Material for this task >>
┌──

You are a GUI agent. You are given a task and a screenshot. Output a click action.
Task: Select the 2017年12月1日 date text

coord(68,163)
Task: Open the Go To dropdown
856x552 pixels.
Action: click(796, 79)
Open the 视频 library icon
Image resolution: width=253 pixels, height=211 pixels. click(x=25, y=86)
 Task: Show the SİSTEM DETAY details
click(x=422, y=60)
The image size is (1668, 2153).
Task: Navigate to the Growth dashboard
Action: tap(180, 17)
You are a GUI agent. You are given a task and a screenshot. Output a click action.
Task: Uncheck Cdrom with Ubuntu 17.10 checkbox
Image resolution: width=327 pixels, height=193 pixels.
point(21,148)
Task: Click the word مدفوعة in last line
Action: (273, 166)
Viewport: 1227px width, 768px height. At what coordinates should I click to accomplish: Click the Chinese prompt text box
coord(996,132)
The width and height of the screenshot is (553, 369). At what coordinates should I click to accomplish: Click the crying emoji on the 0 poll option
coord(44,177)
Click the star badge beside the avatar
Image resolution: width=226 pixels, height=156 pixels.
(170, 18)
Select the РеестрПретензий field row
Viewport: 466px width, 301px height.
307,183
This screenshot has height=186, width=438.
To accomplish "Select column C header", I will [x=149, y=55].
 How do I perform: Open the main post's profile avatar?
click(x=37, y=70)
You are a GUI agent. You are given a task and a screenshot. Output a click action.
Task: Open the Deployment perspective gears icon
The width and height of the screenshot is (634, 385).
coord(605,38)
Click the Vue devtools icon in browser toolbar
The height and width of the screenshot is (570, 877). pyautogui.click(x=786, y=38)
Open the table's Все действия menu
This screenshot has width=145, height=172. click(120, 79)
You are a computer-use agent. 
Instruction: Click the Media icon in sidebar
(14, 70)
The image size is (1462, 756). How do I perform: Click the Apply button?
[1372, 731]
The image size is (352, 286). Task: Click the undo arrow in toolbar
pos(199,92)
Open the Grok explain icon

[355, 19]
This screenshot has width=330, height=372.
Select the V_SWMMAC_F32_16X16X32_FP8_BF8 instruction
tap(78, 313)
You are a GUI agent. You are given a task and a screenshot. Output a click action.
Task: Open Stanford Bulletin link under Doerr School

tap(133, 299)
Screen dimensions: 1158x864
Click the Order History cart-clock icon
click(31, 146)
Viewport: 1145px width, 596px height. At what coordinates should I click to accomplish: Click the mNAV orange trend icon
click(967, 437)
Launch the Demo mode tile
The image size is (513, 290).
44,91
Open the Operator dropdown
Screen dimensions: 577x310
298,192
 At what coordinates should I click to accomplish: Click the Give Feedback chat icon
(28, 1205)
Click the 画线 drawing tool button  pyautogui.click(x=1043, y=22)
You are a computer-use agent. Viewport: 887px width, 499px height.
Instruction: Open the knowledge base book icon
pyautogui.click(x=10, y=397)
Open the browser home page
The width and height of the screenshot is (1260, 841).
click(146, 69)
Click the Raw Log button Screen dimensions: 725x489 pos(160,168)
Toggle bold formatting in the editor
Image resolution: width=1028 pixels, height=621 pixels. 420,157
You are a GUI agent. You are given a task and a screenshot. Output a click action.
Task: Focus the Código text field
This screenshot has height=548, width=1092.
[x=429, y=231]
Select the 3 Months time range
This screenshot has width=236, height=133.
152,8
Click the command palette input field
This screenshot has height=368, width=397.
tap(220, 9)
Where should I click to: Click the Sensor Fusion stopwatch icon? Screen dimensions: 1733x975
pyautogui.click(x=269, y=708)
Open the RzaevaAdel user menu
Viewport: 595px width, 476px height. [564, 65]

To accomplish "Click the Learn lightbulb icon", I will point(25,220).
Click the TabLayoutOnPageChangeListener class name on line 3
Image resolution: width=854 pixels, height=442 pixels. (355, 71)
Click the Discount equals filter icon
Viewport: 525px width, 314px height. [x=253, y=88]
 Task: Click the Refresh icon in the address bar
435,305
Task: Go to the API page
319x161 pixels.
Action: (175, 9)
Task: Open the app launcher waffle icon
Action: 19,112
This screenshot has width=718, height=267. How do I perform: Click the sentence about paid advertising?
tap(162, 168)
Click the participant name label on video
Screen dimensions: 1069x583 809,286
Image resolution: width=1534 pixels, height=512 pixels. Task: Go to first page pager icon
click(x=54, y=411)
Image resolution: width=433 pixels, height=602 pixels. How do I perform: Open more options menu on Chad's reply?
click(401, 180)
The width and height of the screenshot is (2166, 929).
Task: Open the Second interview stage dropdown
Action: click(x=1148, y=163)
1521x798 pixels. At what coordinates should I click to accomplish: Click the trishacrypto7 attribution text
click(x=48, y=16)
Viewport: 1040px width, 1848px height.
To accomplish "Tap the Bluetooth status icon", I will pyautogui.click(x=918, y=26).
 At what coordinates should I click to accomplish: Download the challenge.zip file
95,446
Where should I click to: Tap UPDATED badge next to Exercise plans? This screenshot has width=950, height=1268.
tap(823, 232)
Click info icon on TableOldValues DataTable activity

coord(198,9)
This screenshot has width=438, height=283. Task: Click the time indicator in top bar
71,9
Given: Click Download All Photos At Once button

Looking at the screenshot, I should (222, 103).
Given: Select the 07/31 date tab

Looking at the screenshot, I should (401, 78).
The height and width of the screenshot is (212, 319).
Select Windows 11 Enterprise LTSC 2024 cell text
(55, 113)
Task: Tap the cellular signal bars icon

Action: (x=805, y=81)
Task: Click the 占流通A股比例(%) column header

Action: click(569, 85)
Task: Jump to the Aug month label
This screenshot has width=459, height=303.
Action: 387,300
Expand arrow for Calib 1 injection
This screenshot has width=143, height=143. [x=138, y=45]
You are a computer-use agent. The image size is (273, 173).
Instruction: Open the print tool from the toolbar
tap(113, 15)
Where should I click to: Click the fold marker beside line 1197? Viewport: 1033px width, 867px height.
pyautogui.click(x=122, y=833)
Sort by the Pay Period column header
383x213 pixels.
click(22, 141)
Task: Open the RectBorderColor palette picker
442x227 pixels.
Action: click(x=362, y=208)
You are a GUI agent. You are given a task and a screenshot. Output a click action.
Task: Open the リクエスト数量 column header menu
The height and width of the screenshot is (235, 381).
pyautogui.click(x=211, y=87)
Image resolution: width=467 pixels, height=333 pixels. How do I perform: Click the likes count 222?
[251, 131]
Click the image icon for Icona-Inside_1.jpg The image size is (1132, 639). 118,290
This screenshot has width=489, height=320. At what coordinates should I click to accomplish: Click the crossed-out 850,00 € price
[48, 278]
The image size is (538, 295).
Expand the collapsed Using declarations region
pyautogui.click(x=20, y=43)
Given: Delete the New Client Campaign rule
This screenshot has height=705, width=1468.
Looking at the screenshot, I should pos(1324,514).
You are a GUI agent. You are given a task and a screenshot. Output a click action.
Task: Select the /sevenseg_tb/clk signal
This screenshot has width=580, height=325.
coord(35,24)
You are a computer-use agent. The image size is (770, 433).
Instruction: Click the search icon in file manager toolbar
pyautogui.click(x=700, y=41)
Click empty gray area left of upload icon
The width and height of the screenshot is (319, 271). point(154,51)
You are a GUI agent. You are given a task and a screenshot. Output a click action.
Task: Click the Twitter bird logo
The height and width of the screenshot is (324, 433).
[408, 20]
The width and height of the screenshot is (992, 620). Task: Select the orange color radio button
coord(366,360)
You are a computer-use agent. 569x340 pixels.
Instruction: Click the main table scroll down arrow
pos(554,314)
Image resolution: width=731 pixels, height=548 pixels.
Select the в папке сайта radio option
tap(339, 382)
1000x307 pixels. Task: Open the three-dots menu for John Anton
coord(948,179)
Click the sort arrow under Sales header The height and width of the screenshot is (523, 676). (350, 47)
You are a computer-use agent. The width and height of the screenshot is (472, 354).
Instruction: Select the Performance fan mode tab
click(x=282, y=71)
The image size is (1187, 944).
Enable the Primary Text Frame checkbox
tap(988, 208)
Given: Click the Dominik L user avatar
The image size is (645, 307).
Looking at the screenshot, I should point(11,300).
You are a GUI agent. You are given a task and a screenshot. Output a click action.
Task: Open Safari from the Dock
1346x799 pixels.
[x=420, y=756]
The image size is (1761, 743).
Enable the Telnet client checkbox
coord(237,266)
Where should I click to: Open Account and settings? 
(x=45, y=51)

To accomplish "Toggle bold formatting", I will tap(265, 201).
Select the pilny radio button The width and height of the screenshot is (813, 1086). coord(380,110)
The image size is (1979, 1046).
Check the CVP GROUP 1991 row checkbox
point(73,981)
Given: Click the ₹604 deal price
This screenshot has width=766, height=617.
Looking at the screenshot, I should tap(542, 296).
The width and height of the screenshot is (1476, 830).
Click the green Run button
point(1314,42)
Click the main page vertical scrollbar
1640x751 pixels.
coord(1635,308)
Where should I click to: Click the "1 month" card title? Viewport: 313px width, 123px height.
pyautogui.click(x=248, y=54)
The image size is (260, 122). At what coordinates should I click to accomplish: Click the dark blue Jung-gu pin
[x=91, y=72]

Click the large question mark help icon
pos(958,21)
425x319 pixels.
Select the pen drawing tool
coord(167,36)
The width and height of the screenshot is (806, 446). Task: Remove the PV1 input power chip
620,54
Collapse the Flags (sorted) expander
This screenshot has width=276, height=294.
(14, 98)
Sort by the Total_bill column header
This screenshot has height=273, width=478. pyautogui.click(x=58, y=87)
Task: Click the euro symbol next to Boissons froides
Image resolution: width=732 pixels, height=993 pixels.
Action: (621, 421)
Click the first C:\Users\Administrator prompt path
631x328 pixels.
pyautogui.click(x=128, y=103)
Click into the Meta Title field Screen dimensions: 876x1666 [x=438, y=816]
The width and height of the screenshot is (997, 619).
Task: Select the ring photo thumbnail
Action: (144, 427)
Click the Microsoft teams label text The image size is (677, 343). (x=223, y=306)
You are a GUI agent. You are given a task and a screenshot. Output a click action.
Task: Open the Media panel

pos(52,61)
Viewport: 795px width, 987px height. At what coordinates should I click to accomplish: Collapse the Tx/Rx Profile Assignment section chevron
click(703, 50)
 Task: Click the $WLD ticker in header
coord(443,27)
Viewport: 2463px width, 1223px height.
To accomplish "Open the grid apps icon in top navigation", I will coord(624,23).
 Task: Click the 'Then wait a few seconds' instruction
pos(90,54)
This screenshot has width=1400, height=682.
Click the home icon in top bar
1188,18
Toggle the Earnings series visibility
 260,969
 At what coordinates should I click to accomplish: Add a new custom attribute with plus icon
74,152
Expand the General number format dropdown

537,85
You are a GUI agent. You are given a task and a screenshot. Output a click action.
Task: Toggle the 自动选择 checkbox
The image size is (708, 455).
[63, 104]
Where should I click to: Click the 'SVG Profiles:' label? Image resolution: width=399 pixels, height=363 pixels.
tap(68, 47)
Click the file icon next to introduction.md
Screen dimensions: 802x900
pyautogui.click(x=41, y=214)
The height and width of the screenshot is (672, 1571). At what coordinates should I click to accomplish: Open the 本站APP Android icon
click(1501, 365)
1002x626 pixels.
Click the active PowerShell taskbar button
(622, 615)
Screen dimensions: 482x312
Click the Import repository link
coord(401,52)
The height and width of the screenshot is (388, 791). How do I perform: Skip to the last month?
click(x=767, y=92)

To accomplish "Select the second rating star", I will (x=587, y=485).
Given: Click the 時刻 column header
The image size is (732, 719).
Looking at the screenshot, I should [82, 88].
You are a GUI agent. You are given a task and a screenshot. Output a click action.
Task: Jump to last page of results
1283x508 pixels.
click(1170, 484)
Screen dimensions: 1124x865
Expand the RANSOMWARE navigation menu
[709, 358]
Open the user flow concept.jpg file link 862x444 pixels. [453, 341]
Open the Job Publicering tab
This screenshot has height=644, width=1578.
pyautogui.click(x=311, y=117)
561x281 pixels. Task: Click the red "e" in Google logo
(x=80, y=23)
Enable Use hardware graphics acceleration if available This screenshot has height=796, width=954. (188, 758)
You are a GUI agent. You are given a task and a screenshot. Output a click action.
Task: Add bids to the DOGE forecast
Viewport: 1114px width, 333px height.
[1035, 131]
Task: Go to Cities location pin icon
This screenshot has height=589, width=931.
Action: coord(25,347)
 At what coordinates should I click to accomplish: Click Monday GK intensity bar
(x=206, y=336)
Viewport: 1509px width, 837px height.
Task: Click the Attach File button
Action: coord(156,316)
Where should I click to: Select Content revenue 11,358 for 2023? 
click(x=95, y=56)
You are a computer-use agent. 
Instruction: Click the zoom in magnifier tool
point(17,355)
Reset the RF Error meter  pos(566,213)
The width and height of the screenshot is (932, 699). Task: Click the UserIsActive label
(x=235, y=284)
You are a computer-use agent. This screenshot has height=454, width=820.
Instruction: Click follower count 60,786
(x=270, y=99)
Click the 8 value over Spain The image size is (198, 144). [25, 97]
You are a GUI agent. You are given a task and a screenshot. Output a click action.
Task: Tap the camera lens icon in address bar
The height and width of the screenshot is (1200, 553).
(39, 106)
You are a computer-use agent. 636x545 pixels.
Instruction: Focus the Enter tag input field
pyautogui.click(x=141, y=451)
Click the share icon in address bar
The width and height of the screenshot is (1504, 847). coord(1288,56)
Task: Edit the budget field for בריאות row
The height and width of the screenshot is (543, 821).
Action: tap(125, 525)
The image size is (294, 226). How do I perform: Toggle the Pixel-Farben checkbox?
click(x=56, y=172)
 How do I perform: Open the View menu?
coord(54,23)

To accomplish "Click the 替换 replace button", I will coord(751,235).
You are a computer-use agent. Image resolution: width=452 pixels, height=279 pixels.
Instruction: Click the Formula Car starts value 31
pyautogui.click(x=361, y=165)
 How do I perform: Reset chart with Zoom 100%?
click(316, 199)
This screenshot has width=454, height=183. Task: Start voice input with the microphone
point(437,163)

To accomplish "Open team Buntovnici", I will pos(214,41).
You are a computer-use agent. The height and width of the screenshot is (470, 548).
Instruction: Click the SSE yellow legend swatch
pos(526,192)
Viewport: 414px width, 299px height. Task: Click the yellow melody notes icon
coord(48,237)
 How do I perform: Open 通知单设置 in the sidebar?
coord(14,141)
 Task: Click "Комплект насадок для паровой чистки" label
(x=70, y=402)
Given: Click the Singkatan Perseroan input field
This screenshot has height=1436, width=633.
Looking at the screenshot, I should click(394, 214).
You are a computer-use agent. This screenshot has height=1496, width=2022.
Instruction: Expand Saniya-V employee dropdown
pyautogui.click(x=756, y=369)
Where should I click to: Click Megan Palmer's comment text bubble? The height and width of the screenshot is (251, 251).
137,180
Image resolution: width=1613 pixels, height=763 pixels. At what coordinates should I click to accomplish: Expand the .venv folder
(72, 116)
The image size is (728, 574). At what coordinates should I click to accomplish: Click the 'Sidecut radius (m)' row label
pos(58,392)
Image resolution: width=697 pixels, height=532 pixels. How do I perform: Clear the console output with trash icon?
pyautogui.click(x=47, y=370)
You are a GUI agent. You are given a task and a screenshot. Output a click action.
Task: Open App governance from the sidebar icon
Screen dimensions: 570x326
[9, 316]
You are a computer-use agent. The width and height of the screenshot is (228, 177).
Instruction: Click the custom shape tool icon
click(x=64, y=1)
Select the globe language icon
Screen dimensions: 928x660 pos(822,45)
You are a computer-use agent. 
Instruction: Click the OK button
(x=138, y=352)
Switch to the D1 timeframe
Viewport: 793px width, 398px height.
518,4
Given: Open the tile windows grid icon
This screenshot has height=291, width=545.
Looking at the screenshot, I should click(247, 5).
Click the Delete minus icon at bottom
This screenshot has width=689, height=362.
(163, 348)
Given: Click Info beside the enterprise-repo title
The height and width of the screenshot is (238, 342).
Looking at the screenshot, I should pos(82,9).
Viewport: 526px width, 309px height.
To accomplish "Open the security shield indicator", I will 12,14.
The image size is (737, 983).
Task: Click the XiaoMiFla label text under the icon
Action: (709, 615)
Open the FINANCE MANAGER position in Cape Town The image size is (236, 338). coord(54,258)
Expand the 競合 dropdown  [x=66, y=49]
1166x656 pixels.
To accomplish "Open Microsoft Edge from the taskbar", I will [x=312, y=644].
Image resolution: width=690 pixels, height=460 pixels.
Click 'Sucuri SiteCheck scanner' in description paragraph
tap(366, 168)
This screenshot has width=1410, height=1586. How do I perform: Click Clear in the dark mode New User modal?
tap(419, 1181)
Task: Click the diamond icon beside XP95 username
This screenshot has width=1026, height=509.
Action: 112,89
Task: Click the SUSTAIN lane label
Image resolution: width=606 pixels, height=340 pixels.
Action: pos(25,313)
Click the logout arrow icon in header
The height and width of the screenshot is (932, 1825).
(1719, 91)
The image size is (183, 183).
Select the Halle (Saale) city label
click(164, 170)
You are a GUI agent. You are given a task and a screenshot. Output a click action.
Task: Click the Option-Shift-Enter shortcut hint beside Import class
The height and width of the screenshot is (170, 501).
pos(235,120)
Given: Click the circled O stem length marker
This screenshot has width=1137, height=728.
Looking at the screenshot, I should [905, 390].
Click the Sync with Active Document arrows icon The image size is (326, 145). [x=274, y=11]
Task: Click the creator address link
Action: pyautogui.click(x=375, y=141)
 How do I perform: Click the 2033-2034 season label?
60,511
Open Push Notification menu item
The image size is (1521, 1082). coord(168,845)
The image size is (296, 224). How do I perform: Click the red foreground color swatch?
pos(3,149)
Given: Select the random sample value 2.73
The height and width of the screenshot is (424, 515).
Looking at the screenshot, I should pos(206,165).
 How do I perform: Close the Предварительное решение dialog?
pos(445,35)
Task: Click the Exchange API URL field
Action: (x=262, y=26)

└──

Put the items from the first line through the line with "coord(996,132)" into a numbered list, leaving out any blank lines.

Answer below >>
1. You are a GUI agent. You are given a task and a screenshot. Output a click action.
2. Task: Select the 2017年12月1日 date text
3. coord(68,163)
4. Task: Open the Go To dropdown
5. 856x552 pixels.
6. Action: click(796, 79)
7. Open the 视频 library icon
8. Image resolution: width=253 pixels, height=211 pixels. click(x=25, y=86)
9.  Task: Show the SİSTEM DETAY details
10. click(x=422, y=60)
11. The image size is (1668, 2153).
12. Task: Navigate to the Growth dashboard
13. Action: tap(180, 17)
14. You are a GUI agent. You are given a task and a screenshot. Output a click action.
15. Task: Uncheck Cdrom with Ubuntu 17.10 checkbox
16. Image resolution: width=327 pixels, height=193 pixels.
17. point(21,148)
18. Task: Click the word مدفوعة in last line
19. Action: (273, 166)
20. Viewport: 1227px width, 768px height. At what coordinates should I click to accomplish: Click the Chinese prompt text box
21. coord(996,132)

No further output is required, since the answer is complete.